Jumbo Wing - Sweep

Sweep is just the play Jumbo Wing was designed for: a run far to the outside around the blocking of the two tight ends and the fullback that form the big wing section of the formation. Though a run blitz to the strong side will get penetration and likely bust up the play, a defensive line spread out wide to cover the entire offensive front will be hit with man-on-man blocking, allowing a speedy back to race to the outside and turn the corner upfield.

Because it stands a fairly good chance of getting to the outside, Sweep has pretty good big play potential. However, like many big potential plays it can be a bit hit or miss. The best gains will come against defenses shifted to the weak side (won't happen too often, unless they expect a pass and want a good end rush) or blitzes to the inside. This means that Sweep will work best if you can set it up a few plays in advance. Most defenses will probably be expecting runs to the strong side the first time they see the Jumbo Wing, so calling pass plays or inside runs may shift them away from this position, making it the perfect time to hit them with Sweep.

Player Assignments

Position Action
O-Line Run Block
QB Handoff to RB
SE Run Block
Inside TE Run Block
Slot TE Lead Right
FB Lead Outside Right
RB Receive Pitch - Sweep Right

See the Madden Playbook Guide for a description of these symbols.

Blocking Assessment

The alignment of the defense plays a big part in the success Sweep will have. The best situation you can hope for is that the defense executes an inside run blitz. The quick pitch and the RB's position behind the right tackle mean that any inside blitzers will be caught in the mass of bodies and unable to pursue. The wing blockers should then easily be able to block the left defensive end and the FB should flatten the CB. Follow directly behind the FB until he engages his block in case you have to cut upfield. In most cases you can get the most yards running to the outside of this block, but you need to be prepared to take the first good opening you see.

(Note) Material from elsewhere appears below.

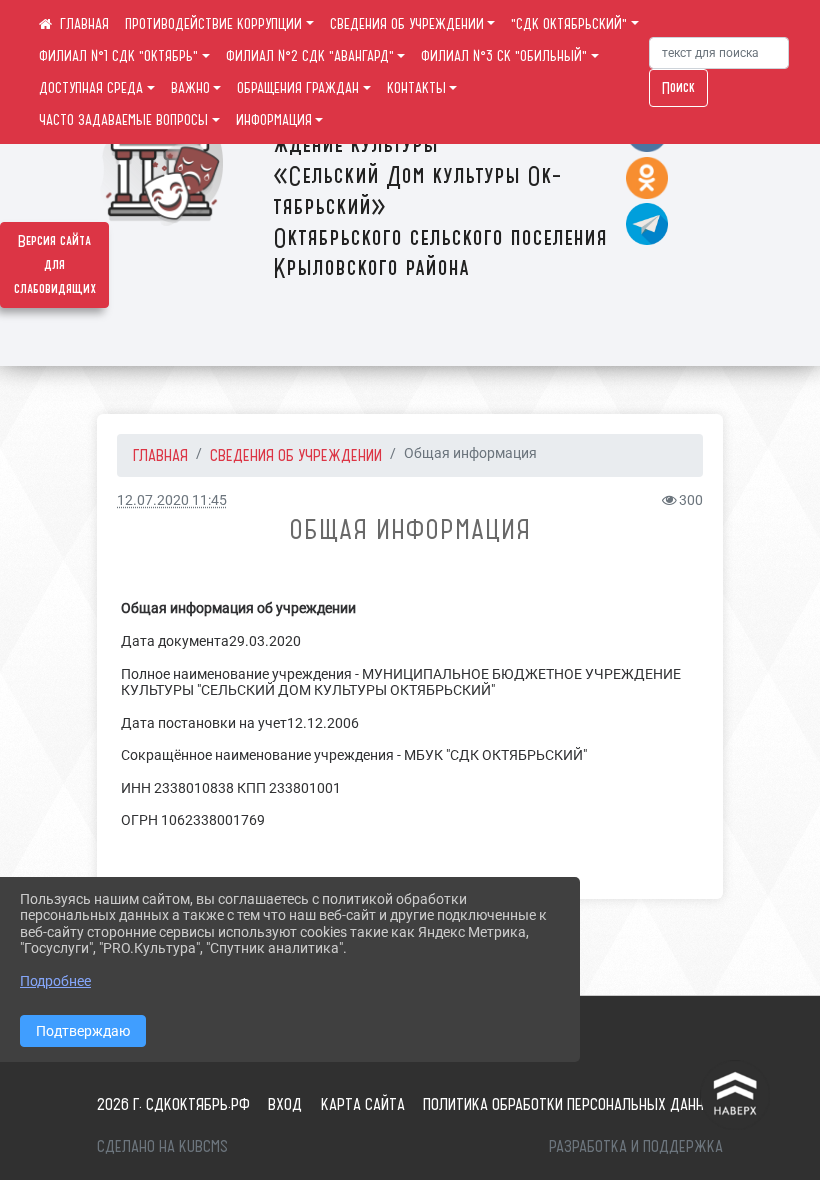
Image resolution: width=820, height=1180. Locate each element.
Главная (160, 455)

Things don't go so well if the defense is ready for the play. If the defense stacks against runs to the strong side the play won't be going very far. All of the blockers will be caught up with the defensive line and linebackers, causing one big jam of bodies, with the strong side cornerback untouched to close off the outside. It can also be bad if the linebackers all play man coverage shifted to the strong side; the fullback will get outside to block the cornerback but the tight ends may be overmatched by the defensive end and the middle and left outside linebackers, one of which will probably slip through into the backfield. You want to avoid these situations by setting up Sweep with other plays first.